-- RECORDS FOR THE TASK follows --

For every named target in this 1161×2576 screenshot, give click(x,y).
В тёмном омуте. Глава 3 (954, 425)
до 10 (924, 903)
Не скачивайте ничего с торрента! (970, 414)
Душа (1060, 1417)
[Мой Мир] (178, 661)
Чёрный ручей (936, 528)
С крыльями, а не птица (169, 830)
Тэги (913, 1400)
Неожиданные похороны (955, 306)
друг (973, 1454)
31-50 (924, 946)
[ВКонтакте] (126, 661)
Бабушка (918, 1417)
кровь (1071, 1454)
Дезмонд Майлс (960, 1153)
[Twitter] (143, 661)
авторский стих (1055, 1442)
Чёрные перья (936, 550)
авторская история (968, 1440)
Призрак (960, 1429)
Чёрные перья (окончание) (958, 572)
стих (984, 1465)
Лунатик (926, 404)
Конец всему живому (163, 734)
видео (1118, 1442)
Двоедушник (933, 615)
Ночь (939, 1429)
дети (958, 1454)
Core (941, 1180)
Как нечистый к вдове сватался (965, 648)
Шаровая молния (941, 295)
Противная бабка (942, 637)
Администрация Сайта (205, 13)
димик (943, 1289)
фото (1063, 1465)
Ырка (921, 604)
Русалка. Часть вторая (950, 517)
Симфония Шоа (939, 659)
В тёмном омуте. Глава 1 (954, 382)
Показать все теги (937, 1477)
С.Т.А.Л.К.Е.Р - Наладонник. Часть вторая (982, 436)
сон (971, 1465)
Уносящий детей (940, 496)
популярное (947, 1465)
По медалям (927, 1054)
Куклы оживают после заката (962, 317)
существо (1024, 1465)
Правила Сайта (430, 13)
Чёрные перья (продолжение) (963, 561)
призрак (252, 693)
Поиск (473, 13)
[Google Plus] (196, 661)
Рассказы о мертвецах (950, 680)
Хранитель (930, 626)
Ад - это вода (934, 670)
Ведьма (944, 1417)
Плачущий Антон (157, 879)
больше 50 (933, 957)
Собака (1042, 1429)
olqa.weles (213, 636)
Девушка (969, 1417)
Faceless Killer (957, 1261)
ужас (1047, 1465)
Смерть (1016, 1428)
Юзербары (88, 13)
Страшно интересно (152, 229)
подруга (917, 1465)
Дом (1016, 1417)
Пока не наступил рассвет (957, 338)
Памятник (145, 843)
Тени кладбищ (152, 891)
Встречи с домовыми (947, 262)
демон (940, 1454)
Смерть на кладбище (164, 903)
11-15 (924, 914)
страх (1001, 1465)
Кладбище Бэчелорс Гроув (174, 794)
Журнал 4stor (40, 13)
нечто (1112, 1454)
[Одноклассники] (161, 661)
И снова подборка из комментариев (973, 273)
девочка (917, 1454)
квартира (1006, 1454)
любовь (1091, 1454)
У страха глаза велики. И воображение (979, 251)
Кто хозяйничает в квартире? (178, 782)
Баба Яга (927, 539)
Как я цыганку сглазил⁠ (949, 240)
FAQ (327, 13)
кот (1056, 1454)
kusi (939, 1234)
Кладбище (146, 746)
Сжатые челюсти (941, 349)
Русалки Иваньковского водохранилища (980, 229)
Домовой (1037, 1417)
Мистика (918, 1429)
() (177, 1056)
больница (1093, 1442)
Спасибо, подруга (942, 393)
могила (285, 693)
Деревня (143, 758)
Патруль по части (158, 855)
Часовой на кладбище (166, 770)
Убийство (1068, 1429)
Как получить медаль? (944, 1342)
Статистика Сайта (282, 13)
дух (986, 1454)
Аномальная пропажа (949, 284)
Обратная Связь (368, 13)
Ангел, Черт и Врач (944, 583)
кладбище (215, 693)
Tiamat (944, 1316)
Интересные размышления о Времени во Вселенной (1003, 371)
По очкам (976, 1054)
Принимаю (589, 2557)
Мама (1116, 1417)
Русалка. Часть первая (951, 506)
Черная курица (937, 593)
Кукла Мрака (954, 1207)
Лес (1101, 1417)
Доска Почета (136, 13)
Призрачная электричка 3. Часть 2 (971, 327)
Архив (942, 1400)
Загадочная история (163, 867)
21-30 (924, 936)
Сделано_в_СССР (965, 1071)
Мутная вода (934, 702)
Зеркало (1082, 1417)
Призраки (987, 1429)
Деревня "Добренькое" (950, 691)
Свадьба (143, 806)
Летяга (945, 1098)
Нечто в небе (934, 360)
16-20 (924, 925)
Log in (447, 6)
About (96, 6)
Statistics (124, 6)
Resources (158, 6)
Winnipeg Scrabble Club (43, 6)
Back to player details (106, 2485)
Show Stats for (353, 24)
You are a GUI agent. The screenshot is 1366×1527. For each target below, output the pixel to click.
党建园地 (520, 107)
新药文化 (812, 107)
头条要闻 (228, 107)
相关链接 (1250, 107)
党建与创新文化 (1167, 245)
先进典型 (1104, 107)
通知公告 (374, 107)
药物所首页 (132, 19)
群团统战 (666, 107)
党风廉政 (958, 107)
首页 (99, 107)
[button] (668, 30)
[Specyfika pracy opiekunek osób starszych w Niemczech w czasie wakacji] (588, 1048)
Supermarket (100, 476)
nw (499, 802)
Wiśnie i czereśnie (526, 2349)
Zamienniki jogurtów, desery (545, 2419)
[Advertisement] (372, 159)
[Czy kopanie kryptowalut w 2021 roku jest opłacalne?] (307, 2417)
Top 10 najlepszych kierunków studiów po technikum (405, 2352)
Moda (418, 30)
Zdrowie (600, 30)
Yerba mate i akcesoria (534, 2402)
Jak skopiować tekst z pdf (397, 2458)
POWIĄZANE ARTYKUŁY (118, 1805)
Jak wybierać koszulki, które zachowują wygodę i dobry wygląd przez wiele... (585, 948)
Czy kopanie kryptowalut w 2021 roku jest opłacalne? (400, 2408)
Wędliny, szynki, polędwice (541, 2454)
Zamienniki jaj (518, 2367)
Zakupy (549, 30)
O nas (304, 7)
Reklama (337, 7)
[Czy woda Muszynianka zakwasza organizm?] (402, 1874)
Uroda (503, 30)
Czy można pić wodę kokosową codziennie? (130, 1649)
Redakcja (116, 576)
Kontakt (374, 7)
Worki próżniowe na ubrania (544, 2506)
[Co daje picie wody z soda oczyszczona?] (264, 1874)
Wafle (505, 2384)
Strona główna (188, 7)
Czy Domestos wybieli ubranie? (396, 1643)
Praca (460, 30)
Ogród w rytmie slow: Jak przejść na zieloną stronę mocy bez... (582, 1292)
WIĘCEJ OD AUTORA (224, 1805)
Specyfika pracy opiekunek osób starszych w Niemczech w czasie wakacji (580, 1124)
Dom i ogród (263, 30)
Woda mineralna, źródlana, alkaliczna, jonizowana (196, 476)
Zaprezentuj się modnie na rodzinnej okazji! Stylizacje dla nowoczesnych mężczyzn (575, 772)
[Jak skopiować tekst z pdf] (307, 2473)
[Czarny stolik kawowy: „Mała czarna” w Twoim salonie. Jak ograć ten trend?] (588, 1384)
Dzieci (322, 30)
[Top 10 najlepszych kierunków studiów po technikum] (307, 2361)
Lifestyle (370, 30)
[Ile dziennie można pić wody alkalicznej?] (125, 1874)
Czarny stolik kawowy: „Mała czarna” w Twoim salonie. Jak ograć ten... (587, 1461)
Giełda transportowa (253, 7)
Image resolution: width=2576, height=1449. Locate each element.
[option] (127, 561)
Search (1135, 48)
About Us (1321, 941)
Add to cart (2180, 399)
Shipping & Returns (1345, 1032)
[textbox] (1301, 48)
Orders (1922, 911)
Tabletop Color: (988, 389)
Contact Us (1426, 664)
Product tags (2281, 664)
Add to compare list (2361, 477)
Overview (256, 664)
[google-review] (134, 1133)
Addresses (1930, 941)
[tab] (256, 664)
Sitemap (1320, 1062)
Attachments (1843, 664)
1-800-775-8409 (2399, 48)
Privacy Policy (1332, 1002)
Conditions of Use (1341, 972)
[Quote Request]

-- RECORDS FOR THE TASK concluded --

#### [PROBLEM]
The expected answer is a copy of every line in the entries that holds the word "jest".

#### [OUTPUT FOR THIS TASK]
[Czy kopanie kryptowalut w 2021 roku jest opłacalne?] (307, 2417)
Czy kopanie kryptowalut w 2021 roku jest opłacalne? (400, 2408)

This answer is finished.